The post starts with the basics. Building a linear model in Python with scikit-learn. Converting it to an
.mlmodel. Hooking it up to UIKit controls.
“Model building is difficult, and this isn’t the right post for a deep dive into model selection and performance.”
The model uses a couple features from a Boston data set to predict house prices. A simple problem space to wrap your head around.
“Core ML makes working with machine learning and statistical models more convenient and idiomatic.
Nonetheless, it is worth ending with a caveat. Statistics and machine learning are not simply APIs. They are entire fields of study that are equal parts art and science. Developing and selecting an informative model requires practice and study.”
I completely agree. The same can be said about good graphic design. Having an expert create it and then going through the process of integrating the design into your app are two different things.
What makes Core ML interesting is how little it asks of the developer who already has their
.mlmodel in hand. It’s an approach to machine learning that says, “We’ll bring this technology to you instead of making you come to us.”
Apple machine learning APIs aren’t just for third-party developers. Steven Levy wrote this article almost ten months before Apple announced Core ML. It offers a detailed look into how the company uses machine learning across its own products.
“As the briefing unfolds, it becomes clear how much AI has already shaped the overall experience of using the Apple ecosystem. The view from the AI establishment is that Apple is constrained by its lack of a search engine (which can deliver the data that helps to train neural networks) and its inflexible insistence on protecting user information (which potentially denies Apple data it otherwise might use). But it turns out that Apple has figured out how to jump both those hurdles.”
— Steven Levy
The integration of deep learning into Siri dates back to 2014.
“This was one of those things where the jump was so significant that you do the test again to make sure that somebody didn’t drop a decimal place.”
— Eddy Cue
One detail that keeps getting hinted at, both in the article and elsewhere, is online learning.

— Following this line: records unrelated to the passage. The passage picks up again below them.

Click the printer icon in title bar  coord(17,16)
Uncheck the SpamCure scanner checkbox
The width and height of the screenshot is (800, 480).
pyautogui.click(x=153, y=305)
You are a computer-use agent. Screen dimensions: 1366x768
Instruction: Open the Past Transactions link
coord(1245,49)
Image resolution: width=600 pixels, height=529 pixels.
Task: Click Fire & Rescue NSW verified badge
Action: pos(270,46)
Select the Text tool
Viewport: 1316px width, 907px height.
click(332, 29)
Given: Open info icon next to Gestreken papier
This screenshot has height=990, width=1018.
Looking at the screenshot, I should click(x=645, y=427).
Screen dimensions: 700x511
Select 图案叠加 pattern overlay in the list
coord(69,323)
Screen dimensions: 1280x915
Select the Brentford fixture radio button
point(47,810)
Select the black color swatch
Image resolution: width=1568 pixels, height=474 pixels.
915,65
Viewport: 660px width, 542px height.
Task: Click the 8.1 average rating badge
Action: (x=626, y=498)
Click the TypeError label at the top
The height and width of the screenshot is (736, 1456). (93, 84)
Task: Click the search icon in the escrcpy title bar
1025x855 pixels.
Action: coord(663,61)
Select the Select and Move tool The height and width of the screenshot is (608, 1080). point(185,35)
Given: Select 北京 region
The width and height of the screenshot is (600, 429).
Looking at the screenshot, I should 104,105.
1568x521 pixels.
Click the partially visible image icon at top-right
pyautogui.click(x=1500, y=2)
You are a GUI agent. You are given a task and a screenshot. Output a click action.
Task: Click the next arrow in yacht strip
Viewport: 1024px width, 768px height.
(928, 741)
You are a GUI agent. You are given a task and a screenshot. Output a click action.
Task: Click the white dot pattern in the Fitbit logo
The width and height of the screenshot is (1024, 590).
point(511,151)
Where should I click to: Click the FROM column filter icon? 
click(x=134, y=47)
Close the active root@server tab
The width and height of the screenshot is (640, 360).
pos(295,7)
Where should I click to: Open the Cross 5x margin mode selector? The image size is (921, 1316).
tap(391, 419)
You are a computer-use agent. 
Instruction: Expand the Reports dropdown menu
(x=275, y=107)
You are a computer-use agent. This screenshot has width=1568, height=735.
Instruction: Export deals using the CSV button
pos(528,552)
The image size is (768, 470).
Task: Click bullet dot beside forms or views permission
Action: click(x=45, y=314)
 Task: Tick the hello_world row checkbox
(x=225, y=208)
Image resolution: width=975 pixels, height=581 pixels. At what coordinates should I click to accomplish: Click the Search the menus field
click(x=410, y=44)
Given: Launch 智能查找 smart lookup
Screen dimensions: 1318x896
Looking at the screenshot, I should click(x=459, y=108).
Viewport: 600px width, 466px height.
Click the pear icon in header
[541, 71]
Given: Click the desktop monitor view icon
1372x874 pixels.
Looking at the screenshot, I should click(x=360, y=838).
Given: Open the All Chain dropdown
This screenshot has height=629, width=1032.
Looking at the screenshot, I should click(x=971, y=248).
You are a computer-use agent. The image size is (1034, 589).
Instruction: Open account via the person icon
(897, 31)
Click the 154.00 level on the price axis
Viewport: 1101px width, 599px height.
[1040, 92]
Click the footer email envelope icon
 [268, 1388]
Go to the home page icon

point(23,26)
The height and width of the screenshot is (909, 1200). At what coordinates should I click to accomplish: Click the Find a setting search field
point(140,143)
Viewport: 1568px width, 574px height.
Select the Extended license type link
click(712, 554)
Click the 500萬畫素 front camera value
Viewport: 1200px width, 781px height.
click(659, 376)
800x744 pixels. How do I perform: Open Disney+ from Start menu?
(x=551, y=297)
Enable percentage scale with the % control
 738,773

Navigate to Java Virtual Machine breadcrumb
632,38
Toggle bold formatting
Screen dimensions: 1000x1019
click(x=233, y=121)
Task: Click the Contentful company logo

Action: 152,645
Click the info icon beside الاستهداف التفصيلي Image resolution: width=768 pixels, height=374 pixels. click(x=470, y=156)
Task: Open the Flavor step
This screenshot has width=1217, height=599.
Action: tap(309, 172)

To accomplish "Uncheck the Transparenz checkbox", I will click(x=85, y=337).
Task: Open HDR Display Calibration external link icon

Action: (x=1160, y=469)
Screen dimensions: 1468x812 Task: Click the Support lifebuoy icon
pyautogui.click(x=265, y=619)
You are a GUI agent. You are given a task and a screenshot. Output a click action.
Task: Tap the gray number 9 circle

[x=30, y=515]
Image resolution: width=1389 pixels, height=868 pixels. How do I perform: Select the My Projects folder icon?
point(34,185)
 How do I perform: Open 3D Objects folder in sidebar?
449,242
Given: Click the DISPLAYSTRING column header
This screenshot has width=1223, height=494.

“We keep some of the most sensitive things where the ML is occurring entirely local to the device.”
— Craig Federighi
Details aren’t clear enough from this kind of statement to know for sure. Online learning implies an ability to train the machine learning model on the device. Something conspicuously absent from the first public version of Core ML.
This kind of limitation is understandable. As Gaurav Kapoor said in his introduction to the framework, “Training is a complex subject.”
With deep learning, jumping from inference to training is like jumping from the Preview app into Photoshop. The change in complexity and required expertise is significant. It wouldn’t be surprising if Apple waits and doesn’t add training to Core ML until they are able to flatten that learning curve. Making it more like a jump from Preview to Pages.
The best post on Core ML I’ve seen so far.
“[Metal Performance Shader] Graph API. This is the big news as far as I’m concerned. Creating all the layers and (temporary) images by hand was always a nuisance. Now you can describe a graph, just like you would in Keras. MPS will automatically figure out how large the images need to be, how to deal with padding, how to set the offset of your MPS kernels, and so on. It can even optimize the graph behind the scenes by fusing layers.”
— Matthijs Hollemans
“The new graph API makes my Forge library pretty much obsolete, unless you want to keep supporting iOS 10 in your apps.”
If your deployment target is staying on iOS 10 for a while, the Forge library may be your best bet until you’re able to migrate to the machine learning features in iOS 11.